[TEXT FOR ANALYSIS]
====
As a hospice nurse, I know that the solution to providing a dignified death is not to assist an individual in ending their life – it is to provide appropriate end-of-life care.

Consistent concerns reported by individuals seeking physician assistance in suicide are loss of autonomy, decreasing ability to participate in meaningful activities, and loss of dignity. These are valid concerns that can seem overwhelming if faced alone. Yet there is no need to go through this process alone. Hospice provides a team of professionals specifically trained not only in symptom management, but also in meeting the psychosocial needs of individuals and families, both before and after a person’s passing.

If an individual is young and healthy and desires to end their life, we would not stand idle. If an individual has a life-limiting illness, are we to now say that their desire to die an even more untimely death is an act to be celebrated?
====
[DATA BELOW]
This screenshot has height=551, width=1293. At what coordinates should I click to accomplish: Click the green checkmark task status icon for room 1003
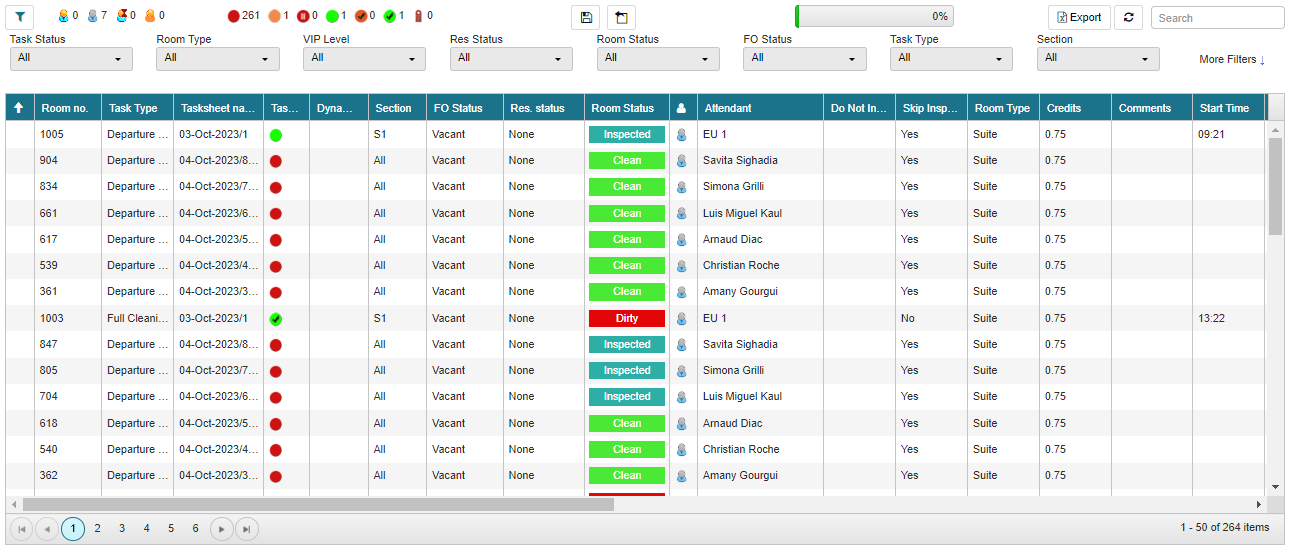(276, 319)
====
[CHECK YOUR UNDERSTANDING]
a – In the passage on end-of-life care, what does hospice provide?
b – Transcribe everything from "Consistent concerns reported" down to "to be celebrated?" in the passage on end-of-life care, word for word.
c – Write the next part of the passage on end-of-life care, picking up after its final sentence.
The material has nothing to do with the work here.

[ANSWERS PROVIDED]
a – Hospice provides a team of professionals trained in symptom management and in meeting the psychosocial needs of individuals and families, both before and after a person's passing.

b –
Consistent concerns reported by individuals seeking physician assistance in suicide are loss of autonomy, decreasing ability to participate in meaningful activities, and loss of dignity. These are valid concerns that can seem overwhelming if faced alone. Yet there is no need to go through this process alone. Hospice provides a team of professionals specifically trained not only in symptom management, but also in meeting the psychosocial needs of individuals and families, both before and after a person’s passing.

If an individual is young and healthy and desires to end their life, we would not stand idle. If an individual has a life-limiting illness, are we to now say that their desire to die an even more untimely death is an act to be celebrated?

c –
I once cared for an individual on hospice who began to refuse all her medications. It appeared to our team that she suffered from the above issues. Thus, we developed a plan to affirm her autonomy, and learned what gave her hope, meaning and belonging, and affirmed her dignity. This did involve a lot of time. The most important element was the affirming presence of others.

She slowly moved from wanting to die to peacefully allowing death to come in its own time. Wanting to die is a pathological condition, and it warrants intervention. Being at peace with one’s impending death is a goal of hospice care.

Maine should not say, “It’s OK to end your life if you suffer,” instead of working to relieve suffering. Let us be a state that upholds death with dignity by promoting good palliative and hospice care, not self-demise.